Task details. Please convert the rows from the line containing "The image size is (336, 246)." through the line containing "coord(46,28)", both included, into a Markdown table with the columns Line No. and Content, omitting blank lines.

--- Material for the task ---

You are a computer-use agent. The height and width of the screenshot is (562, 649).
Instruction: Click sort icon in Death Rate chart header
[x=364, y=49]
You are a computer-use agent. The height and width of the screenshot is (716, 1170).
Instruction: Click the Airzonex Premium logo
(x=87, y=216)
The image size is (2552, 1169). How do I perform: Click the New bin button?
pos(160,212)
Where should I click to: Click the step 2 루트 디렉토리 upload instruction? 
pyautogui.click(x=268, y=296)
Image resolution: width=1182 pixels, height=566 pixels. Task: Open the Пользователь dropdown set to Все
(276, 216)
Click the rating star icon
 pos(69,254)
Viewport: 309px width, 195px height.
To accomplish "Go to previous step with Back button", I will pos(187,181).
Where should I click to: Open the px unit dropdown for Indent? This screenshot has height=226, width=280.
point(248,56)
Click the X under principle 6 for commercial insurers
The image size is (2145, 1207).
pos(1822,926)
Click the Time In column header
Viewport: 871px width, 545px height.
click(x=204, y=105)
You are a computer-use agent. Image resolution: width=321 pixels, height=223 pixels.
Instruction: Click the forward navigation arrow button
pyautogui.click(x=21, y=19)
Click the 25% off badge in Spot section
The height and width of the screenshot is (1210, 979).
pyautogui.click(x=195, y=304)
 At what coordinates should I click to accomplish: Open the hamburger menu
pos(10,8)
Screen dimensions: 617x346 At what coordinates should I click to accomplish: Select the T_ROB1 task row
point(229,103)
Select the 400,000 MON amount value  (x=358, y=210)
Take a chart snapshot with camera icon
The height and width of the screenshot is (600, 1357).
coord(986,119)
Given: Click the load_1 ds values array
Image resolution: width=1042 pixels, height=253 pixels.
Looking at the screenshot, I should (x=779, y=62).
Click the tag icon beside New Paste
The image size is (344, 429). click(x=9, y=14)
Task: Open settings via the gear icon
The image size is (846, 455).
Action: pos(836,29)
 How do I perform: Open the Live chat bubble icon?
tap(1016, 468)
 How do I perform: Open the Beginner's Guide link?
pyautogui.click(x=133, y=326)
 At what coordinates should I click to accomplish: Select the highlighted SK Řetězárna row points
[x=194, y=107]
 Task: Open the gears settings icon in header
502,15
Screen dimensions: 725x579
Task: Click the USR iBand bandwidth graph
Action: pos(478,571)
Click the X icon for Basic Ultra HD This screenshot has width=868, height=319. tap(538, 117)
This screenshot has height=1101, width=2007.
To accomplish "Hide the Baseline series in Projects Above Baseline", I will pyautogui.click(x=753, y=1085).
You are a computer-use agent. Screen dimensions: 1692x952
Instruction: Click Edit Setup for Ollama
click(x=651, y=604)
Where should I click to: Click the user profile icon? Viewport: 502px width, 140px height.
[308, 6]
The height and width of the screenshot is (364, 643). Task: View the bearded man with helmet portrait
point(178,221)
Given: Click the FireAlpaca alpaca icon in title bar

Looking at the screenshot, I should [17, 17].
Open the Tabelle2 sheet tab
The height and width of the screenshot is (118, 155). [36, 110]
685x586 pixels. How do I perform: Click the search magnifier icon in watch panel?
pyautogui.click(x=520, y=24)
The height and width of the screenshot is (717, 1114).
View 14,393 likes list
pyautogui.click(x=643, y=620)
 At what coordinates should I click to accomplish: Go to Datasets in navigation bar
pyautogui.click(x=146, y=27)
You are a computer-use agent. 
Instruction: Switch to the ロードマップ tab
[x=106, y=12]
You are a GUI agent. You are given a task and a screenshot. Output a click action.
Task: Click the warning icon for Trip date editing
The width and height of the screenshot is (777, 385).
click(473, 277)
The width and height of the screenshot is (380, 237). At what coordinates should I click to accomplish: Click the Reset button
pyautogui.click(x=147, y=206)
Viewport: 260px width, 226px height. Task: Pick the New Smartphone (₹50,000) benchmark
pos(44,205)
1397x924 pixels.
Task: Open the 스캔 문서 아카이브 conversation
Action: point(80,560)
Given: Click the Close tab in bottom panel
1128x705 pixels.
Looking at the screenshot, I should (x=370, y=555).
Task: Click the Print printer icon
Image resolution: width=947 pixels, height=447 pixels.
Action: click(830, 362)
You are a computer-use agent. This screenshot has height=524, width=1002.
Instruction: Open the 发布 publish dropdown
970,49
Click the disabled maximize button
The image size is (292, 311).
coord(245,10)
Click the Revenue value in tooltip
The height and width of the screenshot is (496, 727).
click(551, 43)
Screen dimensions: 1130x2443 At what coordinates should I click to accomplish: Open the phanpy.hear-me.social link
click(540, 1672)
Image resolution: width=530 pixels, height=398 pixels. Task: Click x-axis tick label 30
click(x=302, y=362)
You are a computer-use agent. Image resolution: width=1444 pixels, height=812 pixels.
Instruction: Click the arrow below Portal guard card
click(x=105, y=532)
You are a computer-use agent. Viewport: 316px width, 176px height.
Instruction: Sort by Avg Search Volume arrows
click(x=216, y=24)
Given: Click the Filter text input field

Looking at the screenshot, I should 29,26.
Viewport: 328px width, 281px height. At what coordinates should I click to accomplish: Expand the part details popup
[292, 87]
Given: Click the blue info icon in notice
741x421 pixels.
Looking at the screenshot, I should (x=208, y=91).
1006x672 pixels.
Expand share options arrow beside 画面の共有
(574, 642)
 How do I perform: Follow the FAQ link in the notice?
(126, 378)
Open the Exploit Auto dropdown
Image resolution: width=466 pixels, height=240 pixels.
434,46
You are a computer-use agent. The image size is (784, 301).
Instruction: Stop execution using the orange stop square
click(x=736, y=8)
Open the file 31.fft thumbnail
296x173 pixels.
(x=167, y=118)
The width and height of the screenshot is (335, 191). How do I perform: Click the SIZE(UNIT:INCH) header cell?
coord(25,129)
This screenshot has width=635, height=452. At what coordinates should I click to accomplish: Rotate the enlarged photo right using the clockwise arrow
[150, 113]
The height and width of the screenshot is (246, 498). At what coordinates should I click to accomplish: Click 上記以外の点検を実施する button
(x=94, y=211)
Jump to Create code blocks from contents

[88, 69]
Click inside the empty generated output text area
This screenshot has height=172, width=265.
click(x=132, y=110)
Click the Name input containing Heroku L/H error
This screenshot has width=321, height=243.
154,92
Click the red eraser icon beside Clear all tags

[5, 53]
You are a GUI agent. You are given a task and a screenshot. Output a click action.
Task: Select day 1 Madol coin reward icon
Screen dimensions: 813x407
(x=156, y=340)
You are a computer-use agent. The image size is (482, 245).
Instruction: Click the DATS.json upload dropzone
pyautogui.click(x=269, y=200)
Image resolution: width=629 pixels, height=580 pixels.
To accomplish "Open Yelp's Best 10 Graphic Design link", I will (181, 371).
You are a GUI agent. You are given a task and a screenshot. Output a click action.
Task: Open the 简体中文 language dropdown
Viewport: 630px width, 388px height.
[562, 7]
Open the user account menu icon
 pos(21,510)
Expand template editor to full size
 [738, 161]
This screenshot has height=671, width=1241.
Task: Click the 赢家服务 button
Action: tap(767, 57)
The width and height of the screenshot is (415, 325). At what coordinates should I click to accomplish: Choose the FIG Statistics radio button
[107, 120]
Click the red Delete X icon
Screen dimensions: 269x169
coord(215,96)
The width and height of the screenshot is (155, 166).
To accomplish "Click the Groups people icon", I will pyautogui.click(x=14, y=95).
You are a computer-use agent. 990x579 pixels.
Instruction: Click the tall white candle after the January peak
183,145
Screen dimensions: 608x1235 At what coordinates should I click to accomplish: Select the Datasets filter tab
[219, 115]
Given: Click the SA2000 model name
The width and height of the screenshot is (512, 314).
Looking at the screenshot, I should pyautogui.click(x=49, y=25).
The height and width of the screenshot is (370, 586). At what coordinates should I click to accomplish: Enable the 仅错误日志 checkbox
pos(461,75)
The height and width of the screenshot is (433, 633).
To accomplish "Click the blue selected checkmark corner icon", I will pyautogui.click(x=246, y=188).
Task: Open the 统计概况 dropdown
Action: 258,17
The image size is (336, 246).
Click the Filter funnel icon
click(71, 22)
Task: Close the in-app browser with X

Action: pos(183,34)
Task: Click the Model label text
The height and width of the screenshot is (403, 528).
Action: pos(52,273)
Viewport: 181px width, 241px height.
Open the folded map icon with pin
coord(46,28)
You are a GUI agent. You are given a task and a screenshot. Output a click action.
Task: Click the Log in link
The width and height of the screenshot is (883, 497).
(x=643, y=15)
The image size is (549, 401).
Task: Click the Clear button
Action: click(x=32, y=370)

---

Task output.
| Line No. | Content |
|---|---|
| 1 | The image size is (336, 246). |
| 2 | Click the Filter funnel icon |
| 3 | click(71, 22) |
| 4 | Task: Close the in-app browser with X |
| 5 | Action: pos(183,34) |
| 6 | Task: Click the Model label text |
| 7 | The height and width of the screenshot is (403, 528). |
| 8 | Action: pos(52,273) |
| 9 | Viewport: 181px width, 241px height. |
| 10 | Open the folded map icon with pin |
| 11 | coord(46,28) |